The recent median wage level at Tufts is about $70,000 a year. As an example of what could be done, let’s say the university reduces monthly premiums for lower-wage workers by subtracting $10 from the premium for every $1,000 of wage under $70,000. For someone earning $50,000 a year, their monthly premium would drop by $200 ($10 multiplied by 20).
If Tufts needs to avoid increasing its own health plan contributions, it could decide to ask workers who earn more than $140,000 per year to pay $10 more a month in premiums for each $1,000 of income over $140,000, up to, say, a maximum level of $160,000. The exact levels for implementing such a scheme could be better assessed by those who have access to the actual wage distributions across the university.
Some might argue that basing premiums on a Tufts worker’s income level is unfair because it fails to take into account earnings of other members of the family. The concern is about unjustly giving a financial break to someone who is being paid a lower wage at Tufts but could have a higher-earning spouse. Others question whether it makes sense to create a more complex scheme when at the end of the effort the $50,000-and-under-workers are still likely to find the annual $7,200 per year premium payment unaffordable, and may not pick up the coverage.

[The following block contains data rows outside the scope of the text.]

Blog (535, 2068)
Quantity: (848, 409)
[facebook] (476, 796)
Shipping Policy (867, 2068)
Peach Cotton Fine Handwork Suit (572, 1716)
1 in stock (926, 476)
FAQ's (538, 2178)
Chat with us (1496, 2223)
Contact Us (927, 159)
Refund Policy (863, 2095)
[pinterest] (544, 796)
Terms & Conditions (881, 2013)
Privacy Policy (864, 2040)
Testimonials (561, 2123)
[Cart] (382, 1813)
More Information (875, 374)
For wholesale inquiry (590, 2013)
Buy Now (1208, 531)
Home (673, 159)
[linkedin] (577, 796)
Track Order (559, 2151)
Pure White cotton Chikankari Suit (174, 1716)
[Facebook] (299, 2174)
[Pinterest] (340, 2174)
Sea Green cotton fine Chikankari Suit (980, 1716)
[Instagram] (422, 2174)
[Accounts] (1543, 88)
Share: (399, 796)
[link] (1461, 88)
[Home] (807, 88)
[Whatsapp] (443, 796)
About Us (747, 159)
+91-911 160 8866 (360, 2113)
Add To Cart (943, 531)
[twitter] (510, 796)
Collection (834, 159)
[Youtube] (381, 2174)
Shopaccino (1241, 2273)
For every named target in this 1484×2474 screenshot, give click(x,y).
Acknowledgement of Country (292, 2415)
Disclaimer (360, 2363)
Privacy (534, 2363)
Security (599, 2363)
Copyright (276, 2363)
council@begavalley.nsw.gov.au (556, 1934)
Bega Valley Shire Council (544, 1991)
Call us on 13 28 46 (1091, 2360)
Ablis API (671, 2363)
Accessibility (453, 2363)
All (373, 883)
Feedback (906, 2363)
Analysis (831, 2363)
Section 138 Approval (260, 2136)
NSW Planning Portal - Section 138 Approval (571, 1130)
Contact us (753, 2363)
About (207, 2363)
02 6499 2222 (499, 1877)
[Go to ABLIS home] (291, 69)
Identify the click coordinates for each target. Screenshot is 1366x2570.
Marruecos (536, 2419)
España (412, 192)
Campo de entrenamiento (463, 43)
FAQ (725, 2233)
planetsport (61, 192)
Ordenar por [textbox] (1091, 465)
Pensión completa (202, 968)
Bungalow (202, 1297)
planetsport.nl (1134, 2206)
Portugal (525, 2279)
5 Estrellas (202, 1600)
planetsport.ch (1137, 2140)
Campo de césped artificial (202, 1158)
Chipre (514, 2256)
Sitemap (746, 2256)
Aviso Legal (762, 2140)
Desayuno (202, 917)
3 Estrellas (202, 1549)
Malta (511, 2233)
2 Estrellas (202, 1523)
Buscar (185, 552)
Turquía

I tend to find these arguments more of an excuse to protect the status quo or an attempt to protect higher-wage workers from paying more.A scheme that incorporates aspects of a sliding scale for premiums is the right thing for Tufts, and really all larger employers with sufficient wage variability among their employees to do. In the absence of a single-payer system that is funded by a progressive system of taxation, a private employment-based insurance scheme that more fairly ties an employee’s share of premiums to their wages would be something that, if Rob was still here, he would say right-on!
Paul A. Hattis is an associate professor at Tufts University Medical School.